Your objective - Search the records for "target" and copy each line that holds it.

Data for analysis -

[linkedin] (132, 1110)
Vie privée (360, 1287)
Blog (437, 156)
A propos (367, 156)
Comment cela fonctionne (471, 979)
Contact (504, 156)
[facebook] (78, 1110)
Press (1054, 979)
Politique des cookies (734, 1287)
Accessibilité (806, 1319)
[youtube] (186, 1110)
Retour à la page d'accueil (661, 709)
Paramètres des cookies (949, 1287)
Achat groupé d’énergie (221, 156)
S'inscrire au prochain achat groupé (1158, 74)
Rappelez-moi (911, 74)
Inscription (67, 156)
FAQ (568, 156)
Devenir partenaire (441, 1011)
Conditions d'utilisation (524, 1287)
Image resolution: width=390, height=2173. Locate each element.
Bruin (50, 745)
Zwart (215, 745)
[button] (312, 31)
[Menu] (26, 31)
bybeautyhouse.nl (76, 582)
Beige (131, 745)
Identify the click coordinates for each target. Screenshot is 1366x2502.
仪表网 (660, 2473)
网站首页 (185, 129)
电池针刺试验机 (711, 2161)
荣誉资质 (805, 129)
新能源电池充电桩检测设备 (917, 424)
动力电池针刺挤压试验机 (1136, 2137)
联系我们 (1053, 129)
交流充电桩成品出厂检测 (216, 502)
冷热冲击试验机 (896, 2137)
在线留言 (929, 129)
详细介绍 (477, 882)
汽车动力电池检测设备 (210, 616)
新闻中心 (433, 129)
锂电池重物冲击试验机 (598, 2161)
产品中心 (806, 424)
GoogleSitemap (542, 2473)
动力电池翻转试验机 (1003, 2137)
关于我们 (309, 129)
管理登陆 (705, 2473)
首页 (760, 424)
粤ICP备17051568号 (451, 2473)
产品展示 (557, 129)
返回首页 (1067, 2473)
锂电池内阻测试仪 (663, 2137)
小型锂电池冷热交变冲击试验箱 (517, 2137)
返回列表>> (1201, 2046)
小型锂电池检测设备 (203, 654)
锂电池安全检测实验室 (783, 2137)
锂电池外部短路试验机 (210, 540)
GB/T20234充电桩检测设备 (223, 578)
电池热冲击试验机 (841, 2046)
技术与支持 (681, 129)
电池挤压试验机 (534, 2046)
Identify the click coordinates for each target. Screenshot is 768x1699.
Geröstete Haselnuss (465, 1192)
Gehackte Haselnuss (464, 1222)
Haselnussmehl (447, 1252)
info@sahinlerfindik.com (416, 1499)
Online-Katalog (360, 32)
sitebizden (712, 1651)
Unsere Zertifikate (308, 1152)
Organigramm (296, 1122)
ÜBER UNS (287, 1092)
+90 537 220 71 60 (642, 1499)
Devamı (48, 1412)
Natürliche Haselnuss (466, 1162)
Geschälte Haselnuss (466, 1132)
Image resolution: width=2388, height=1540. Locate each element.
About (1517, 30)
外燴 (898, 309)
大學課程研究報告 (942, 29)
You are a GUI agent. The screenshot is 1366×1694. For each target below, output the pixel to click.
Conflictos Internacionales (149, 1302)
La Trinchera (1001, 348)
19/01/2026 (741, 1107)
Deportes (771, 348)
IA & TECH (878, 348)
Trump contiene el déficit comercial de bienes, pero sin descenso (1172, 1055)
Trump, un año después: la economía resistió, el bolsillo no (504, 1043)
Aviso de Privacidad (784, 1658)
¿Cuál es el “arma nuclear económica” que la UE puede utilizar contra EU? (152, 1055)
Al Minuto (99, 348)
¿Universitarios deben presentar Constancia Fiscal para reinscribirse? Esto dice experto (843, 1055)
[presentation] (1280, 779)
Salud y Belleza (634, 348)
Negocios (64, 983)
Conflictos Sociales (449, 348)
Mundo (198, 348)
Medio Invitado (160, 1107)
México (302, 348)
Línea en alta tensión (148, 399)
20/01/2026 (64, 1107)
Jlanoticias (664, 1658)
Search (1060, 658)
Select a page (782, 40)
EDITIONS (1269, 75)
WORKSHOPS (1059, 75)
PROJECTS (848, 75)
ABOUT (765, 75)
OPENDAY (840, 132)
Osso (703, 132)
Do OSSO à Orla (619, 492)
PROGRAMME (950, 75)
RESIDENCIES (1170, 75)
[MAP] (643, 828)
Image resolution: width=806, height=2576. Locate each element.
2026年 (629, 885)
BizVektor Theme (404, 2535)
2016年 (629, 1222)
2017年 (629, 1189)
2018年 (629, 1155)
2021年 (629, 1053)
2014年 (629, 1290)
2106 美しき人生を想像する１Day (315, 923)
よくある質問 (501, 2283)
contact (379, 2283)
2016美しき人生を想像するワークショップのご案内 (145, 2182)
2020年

Task result -
Identify the click coordinates for each target. Screenshot is 1366x2502.
Identify the click coordinates for each target. Screenshot is 768x1699.
You are a GUI agent. The screenshot is 1366×1694. For each target below, output the pixel to click.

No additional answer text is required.